What is required. Look through the records below for the line with "You are a computer-use" and the line with "Instruction: Tilt the", then return those lines and all lines between, exactly.

Material for this exercise.
※ ※ ※
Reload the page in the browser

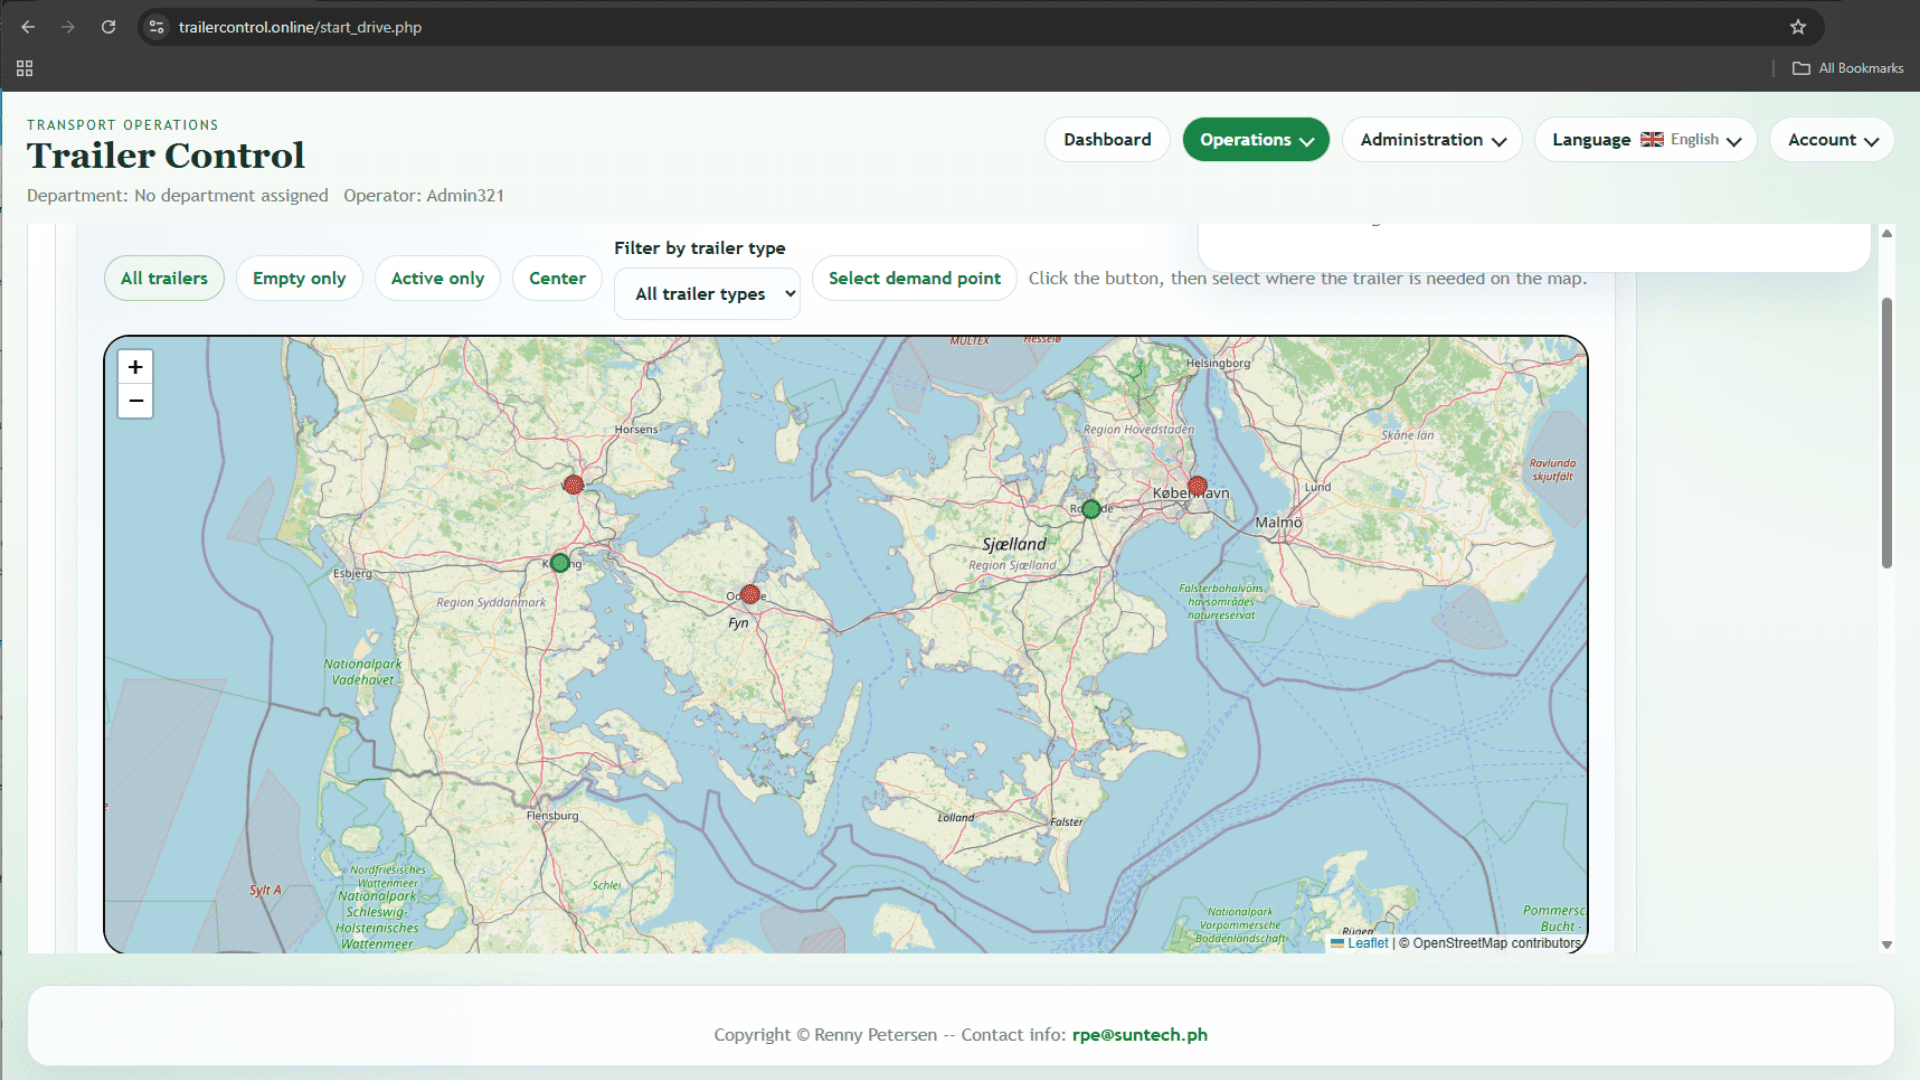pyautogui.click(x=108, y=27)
※ ※ ※
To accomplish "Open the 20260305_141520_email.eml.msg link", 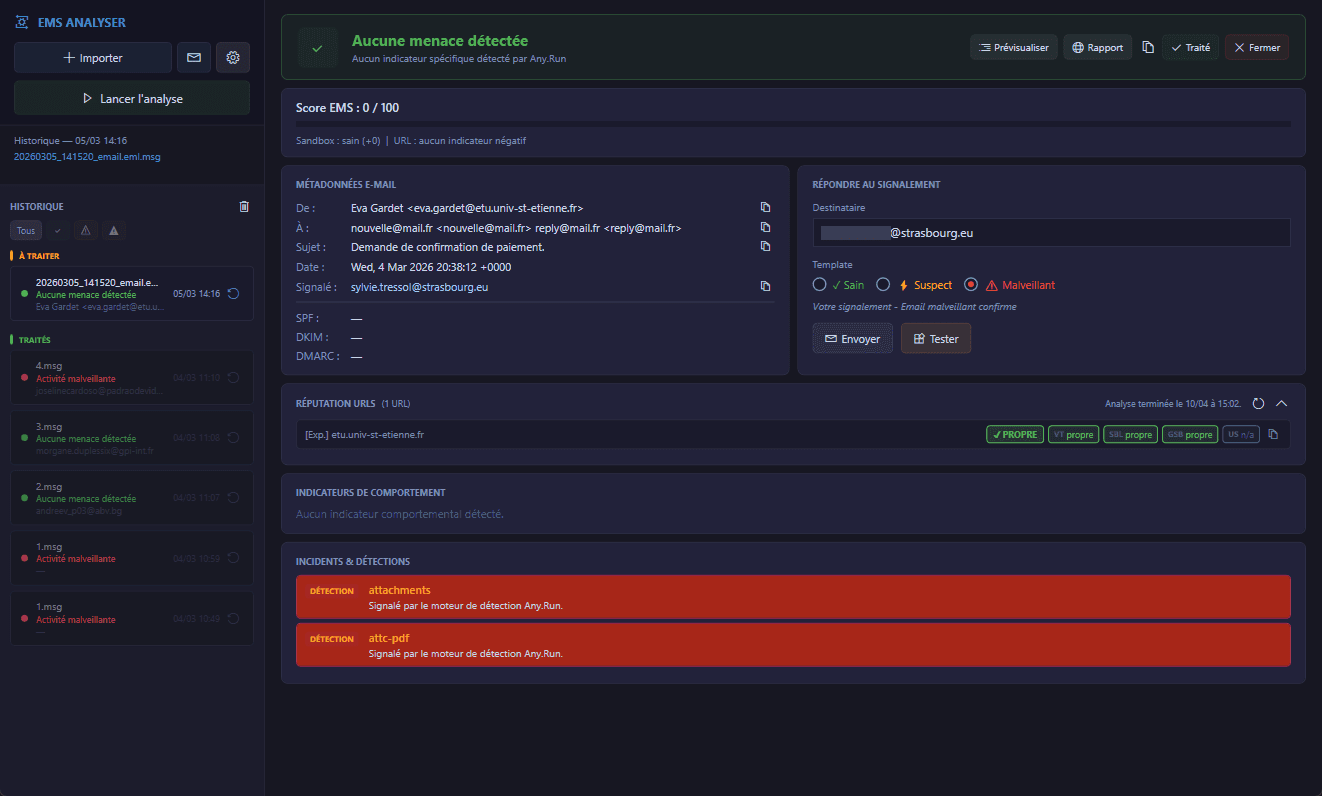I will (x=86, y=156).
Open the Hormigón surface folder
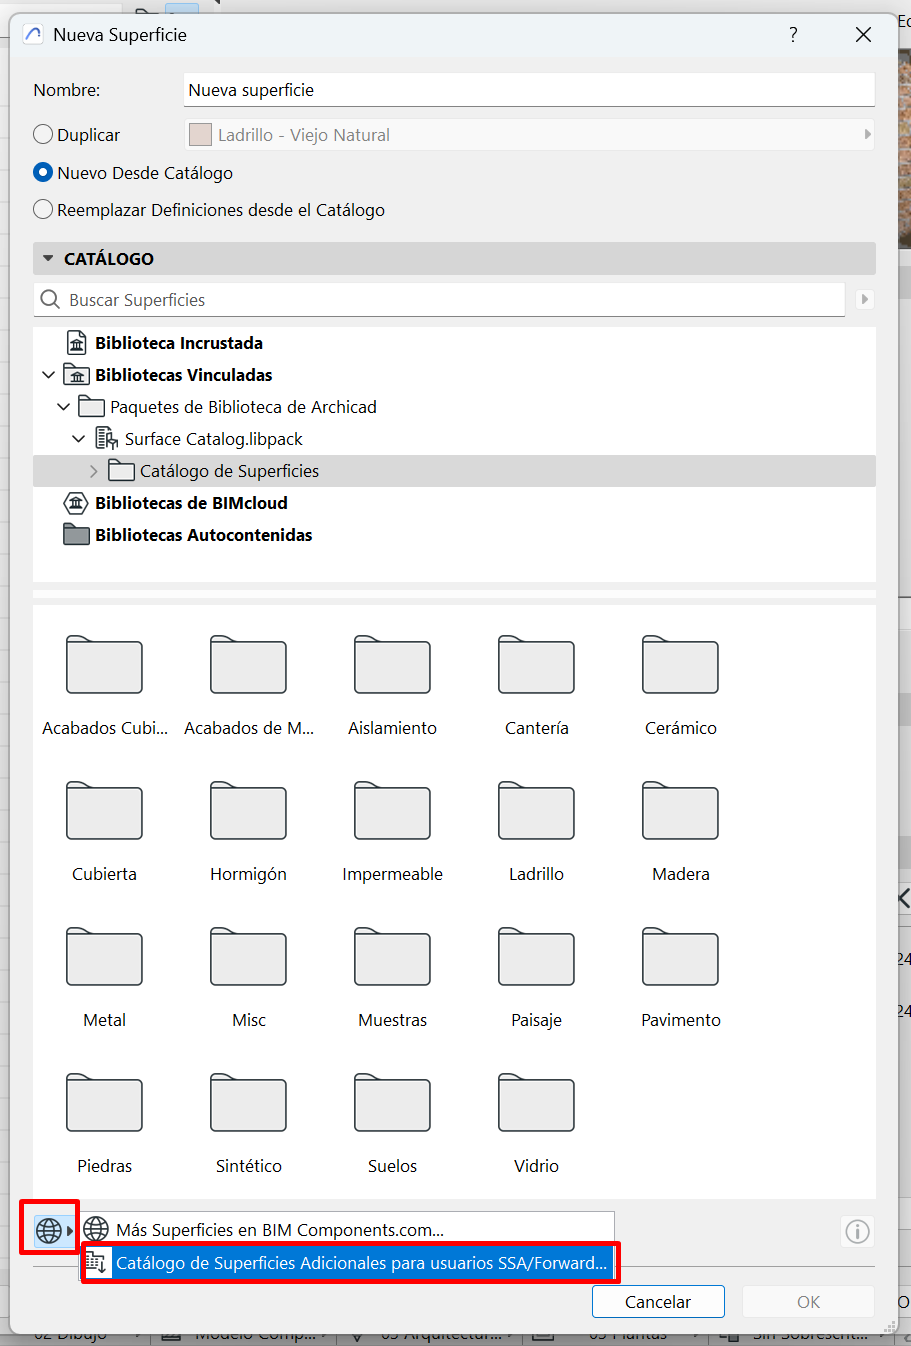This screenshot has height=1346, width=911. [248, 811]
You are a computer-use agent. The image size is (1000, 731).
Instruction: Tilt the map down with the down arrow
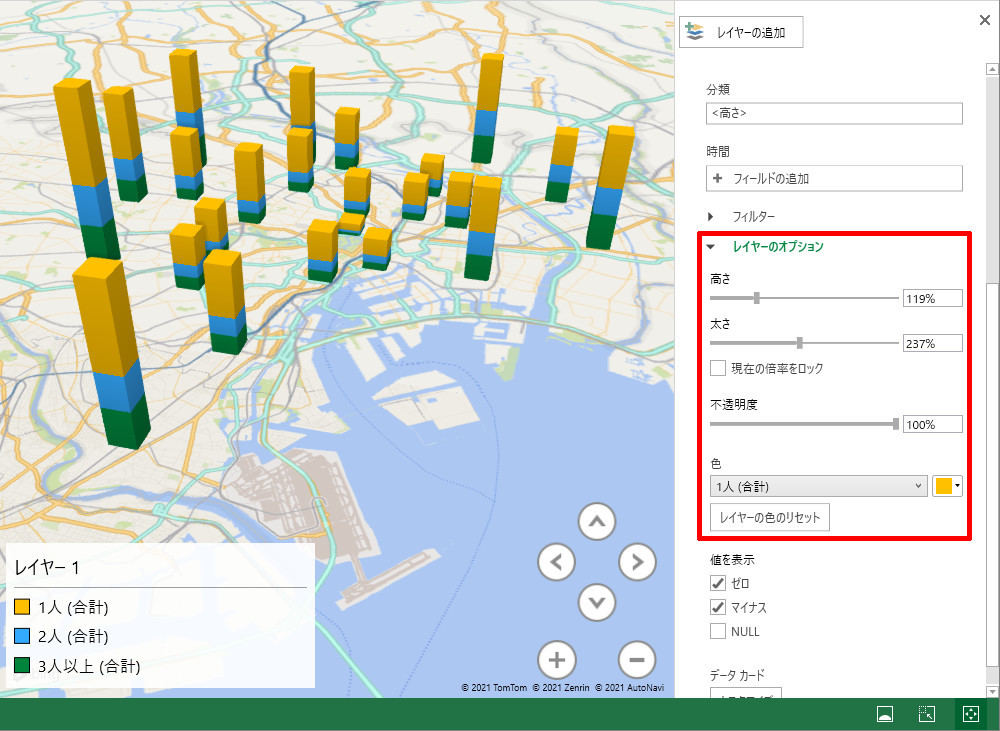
※ ※ ※
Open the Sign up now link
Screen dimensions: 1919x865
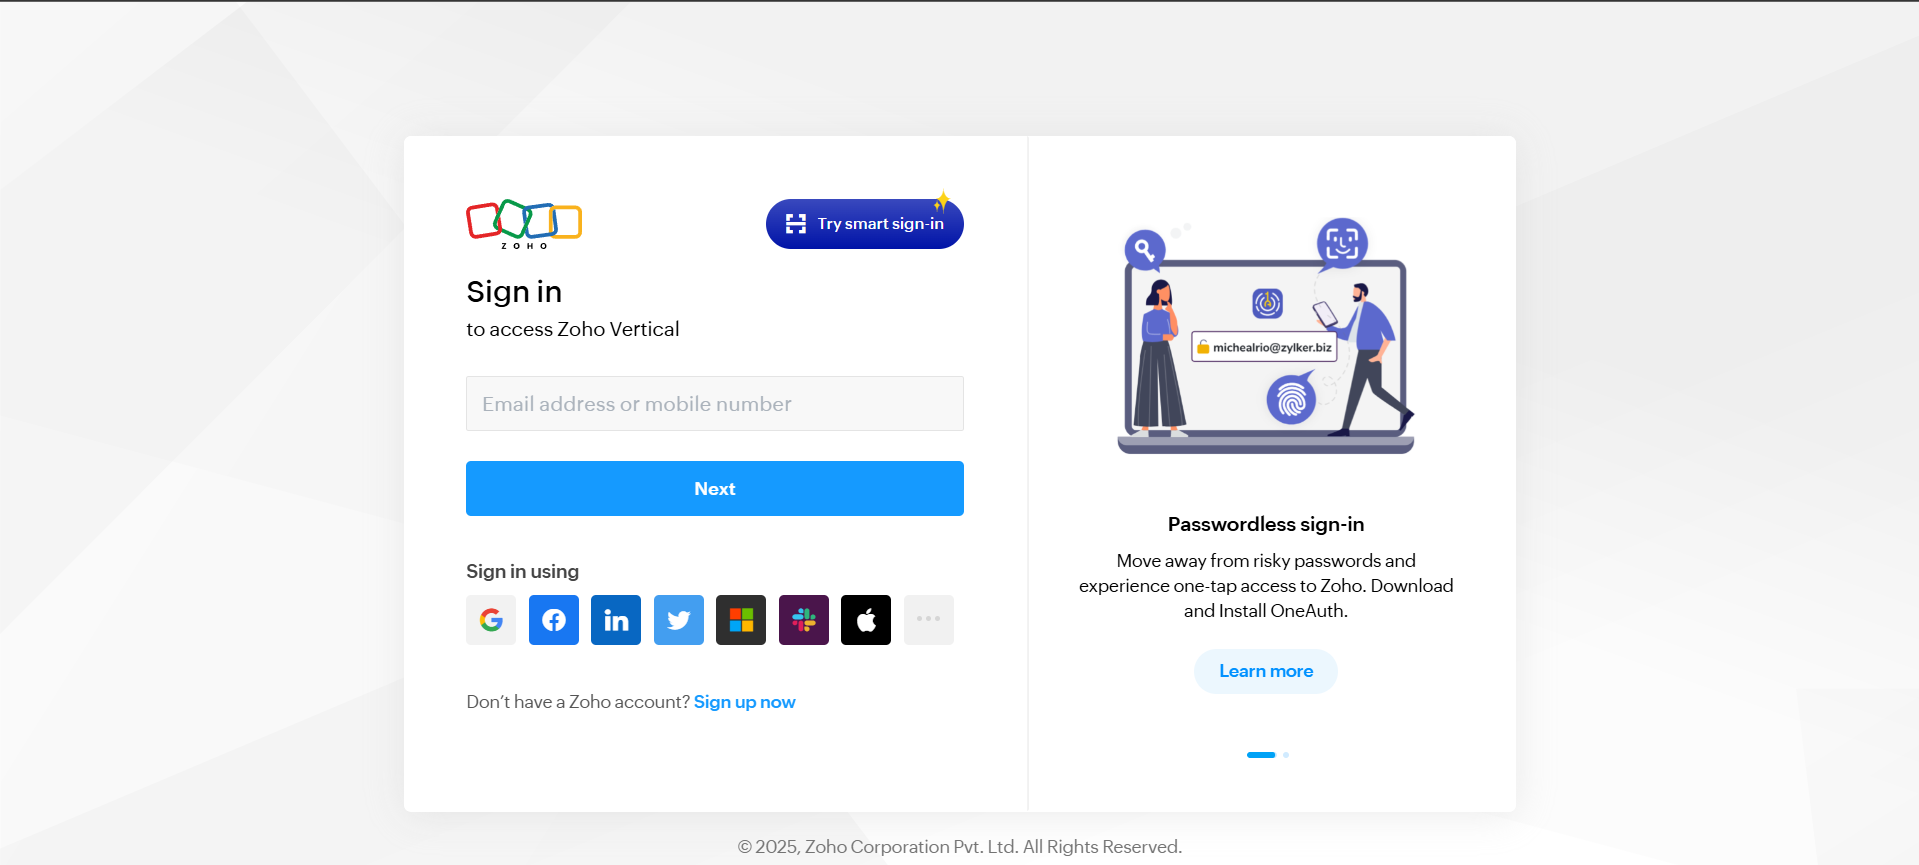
※ ※ ※
Output of the task.
You are a computer-use agent. The image size is (1000, 731).
Instruction: Tilt the map down with the down arrow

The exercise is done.